Here is example nginx configuration:
upstream aigw_grpc_backend { server gitlab-ai-gateway:5052; }
server {
listen 50052 ssl http2; # gRPC over TLS
server_name _;
ssl_certificate /etc/nginx/ssl/server.crt;
ssl_certificate_key /etc/nginx/ssl/server.key;
ssl_verify_client off;
ssl_protocols TLSv1.2 TLSv1.3;
ssl_ciphers HIGH:!aNULL:!MD5;
ssl_prefer_server_ciphers on;
ssl_session_cache shared:SSL:10m;
ssl_session_timeout 10m;
location / {
grpc_pass grpcs://aigw_grpc_backend;
grpc_read_timeout 300s;
grpc_connect_timeout 75s;
grpc_set_header X-Real-IP $remote_addr;
grpc_set_header X-Forwarded-For $proxy_add_x_forwarded_for;
grpc_set_header X-Forwarded-Host $host;
}
}
Consequences
-
Pros
- Single Docker image for self-hosted deployments simplifies installation and updates.
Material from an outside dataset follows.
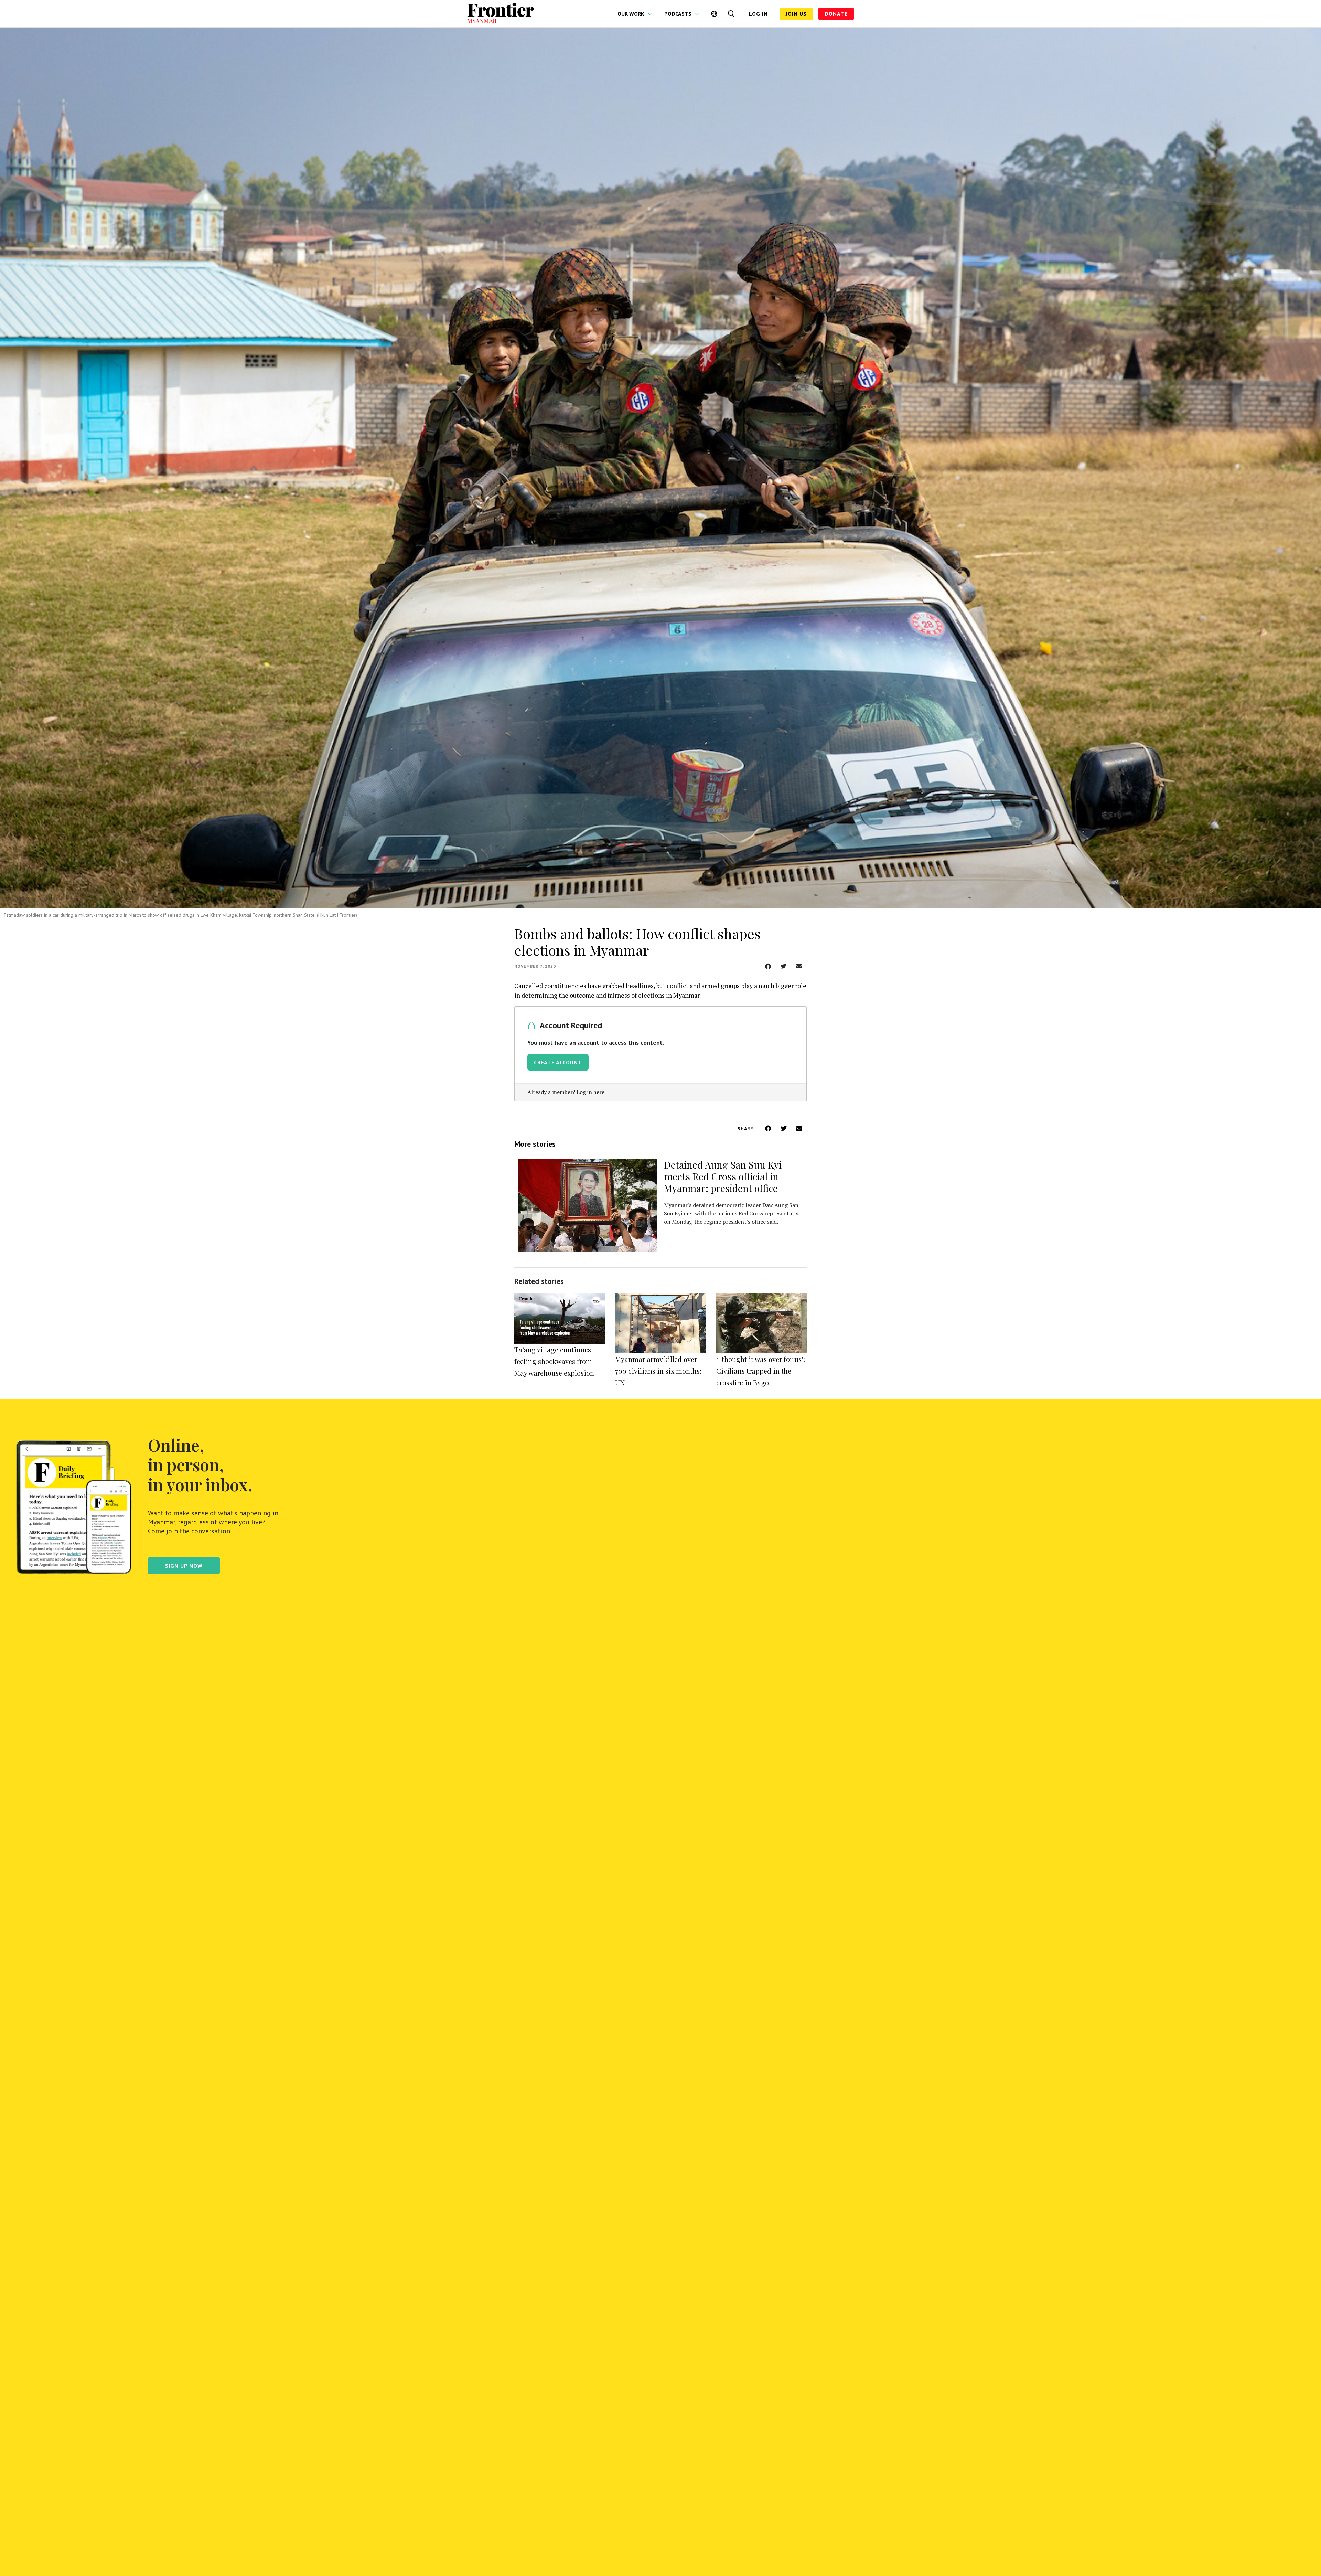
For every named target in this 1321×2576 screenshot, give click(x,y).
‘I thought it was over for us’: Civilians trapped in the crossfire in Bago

- Unified codebase for logs, metrics, secrets management, etc.
- Minimizes rewriting the existing gRPC components, reducing initial refactoring effort compared to a full WebSocket migration (Option 3).
- We can scale the two deployments in runway separately since they have different scaling characteristics. e.g. Duo Workflow is more memory intensive since we store a lot of data in workflow state.
-
Cons
- Still requires gRPC support from customers’ network configurations. Some firewalls may block HTTP/2 traffic.
- The hosting platform (Runway) may need to manage two ports/protocols, which can add some complexity.
- Maintaining both independent servers, even in a single codebase, may still mean there are duplicated efforts where we have differences between gRPC and HTTP
- There is still an initial migration overhead when migrating the existing code-base
- We need to decide how to handle reviewer/maintainership when merging two repositories as there is no 100% overlap and Duo Workflow uses different technologies than AI Gateway (LangGraph/gRPC)
Despite these downsides, Option 2 strikes the best balance between maintainability, complexity, and near-term development effort.